[Study material Boundary: Start]

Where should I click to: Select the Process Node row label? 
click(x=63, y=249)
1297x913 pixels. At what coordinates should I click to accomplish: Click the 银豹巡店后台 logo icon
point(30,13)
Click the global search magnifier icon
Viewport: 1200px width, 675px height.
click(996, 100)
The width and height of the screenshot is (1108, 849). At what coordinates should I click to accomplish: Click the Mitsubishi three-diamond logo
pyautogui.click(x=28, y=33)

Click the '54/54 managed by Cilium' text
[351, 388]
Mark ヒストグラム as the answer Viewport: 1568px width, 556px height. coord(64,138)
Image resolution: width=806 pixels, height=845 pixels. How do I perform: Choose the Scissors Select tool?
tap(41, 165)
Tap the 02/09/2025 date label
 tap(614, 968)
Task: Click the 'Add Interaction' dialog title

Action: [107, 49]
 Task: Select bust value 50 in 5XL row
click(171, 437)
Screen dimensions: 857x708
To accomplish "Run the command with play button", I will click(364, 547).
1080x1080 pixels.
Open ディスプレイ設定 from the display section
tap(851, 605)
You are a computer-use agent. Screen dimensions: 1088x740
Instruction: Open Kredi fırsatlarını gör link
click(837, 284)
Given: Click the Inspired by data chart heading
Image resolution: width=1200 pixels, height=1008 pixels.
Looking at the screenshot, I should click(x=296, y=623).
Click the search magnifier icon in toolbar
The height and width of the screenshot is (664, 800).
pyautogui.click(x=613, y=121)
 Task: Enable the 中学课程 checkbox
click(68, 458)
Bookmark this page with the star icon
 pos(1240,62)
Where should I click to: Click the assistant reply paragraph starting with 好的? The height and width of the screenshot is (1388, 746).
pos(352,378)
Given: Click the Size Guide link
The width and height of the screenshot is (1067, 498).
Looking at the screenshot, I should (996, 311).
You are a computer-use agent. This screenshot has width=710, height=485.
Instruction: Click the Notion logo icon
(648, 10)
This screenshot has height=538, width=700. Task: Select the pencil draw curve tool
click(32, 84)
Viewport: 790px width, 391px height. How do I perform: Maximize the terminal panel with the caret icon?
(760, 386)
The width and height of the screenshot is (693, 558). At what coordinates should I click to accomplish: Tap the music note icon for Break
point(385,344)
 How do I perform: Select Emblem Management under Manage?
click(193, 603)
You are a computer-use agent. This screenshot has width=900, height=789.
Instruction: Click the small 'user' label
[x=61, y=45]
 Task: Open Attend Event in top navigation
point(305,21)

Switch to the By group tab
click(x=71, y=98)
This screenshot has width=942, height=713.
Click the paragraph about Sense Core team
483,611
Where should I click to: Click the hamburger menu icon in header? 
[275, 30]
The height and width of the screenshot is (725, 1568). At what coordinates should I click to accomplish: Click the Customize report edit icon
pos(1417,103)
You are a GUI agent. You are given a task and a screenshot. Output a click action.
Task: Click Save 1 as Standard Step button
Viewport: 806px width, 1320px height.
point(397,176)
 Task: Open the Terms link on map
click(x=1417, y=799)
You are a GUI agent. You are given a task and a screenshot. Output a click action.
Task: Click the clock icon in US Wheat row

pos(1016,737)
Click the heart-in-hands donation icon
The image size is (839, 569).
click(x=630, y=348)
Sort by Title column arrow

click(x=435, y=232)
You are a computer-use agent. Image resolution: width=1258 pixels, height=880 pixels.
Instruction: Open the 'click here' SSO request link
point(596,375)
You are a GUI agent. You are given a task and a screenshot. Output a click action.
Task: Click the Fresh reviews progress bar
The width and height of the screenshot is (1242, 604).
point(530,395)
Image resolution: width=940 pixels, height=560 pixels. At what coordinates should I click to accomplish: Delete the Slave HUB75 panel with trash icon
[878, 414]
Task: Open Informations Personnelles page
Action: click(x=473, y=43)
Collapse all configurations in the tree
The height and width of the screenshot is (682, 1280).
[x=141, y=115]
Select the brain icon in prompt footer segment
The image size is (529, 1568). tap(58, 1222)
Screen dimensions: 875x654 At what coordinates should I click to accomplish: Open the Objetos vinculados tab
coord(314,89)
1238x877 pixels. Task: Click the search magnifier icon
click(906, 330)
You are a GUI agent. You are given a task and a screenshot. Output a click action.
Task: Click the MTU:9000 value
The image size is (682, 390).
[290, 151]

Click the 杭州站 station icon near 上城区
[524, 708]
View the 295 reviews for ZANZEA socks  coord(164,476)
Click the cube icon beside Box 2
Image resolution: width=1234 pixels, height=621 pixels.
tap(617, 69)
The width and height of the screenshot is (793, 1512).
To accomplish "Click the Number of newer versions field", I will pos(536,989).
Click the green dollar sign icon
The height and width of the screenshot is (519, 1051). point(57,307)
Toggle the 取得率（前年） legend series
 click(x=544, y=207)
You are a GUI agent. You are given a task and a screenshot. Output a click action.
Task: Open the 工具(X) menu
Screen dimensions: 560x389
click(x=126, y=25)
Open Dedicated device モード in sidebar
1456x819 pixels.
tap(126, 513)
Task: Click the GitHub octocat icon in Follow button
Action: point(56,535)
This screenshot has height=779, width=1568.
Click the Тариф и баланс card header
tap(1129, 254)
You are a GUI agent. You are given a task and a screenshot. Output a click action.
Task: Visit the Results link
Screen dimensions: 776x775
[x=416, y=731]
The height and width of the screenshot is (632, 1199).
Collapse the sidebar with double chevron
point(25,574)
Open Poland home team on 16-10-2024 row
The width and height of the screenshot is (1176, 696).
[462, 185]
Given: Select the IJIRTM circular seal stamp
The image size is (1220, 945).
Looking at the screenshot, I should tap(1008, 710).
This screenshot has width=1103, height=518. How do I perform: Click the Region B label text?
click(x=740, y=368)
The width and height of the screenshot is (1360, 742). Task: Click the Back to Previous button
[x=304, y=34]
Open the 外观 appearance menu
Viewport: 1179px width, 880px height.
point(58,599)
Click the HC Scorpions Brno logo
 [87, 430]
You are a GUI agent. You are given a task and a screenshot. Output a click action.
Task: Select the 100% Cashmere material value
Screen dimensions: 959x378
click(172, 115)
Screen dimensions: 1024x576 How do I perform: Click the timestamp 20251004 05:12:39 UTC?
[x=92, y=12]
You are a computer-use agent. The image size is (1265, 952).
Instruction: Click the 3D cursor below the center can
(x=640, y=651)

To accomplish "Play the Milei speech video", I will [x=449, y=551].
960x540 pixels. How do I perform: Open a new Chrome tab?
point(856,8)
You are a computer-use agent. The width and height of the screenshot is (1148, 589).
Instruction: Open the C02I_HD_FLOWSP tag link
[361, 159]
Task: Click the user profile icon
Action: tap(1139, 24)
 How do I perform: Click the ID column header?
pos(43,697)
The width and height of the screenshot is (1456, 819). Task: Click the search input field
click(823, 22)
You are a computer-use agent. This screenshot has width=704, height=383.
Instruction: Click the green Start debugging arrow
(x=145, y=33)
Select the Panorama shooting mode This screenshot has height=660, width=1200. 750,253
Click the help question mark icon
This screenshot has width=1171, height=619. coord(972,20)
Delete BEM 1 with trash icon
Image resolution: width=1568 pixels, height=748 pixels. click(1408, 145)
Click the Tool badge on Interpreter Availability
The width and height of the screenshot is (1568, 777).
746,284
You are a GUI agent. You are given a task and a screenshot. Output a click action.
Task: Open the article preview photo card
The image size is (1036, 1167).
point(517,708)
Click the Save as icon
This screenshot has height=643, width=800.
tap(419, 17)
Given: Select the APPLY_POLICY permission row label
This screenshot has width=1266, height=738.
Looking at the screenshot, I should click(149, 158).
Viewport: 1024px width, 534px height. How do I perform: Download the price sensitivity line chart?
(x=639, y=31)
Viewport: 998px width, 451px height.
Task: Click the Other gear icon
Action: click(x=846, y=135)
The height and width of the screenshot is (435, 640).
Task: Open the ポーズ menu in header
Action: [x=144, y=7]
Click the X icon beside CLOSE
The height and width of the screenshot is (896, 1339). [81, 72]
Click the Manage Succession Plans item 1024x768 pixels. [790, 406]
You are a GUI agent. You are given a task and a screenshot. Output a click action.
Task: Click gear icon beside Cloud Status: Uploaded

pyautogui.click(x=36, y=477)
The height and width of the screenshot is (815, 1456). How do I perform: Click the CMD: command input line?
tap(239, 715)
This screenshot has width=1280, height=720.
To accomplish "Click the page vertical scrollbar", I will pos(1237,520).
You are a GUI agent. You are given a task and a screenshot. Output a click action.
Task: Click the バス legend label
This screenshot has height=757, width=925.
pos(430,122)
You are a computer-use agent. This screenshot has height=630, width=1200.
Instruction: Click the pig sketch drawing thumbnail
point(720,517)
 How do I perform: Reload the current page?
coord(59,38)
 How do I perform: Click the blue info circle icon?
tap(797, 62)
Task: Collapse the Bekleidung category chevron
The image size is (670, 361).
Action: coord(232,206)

[Study material Boundary: End]

:: Try it ::
Among the records above, repeat exactly the line with "Screen dimensions: 959x378", the line with "You are a computer-use agent. The image", and every line in between, and only those.

:: Answer to this task ::
Screen dimensions: 959x378
click(172, 115)
Screen dimensions: 1024x576 How do I perform: Click the timestamp 20251004 05:12:39 UTC?
[x=92, y=12]
You are a computer-use agent. The image size is (1265, 952).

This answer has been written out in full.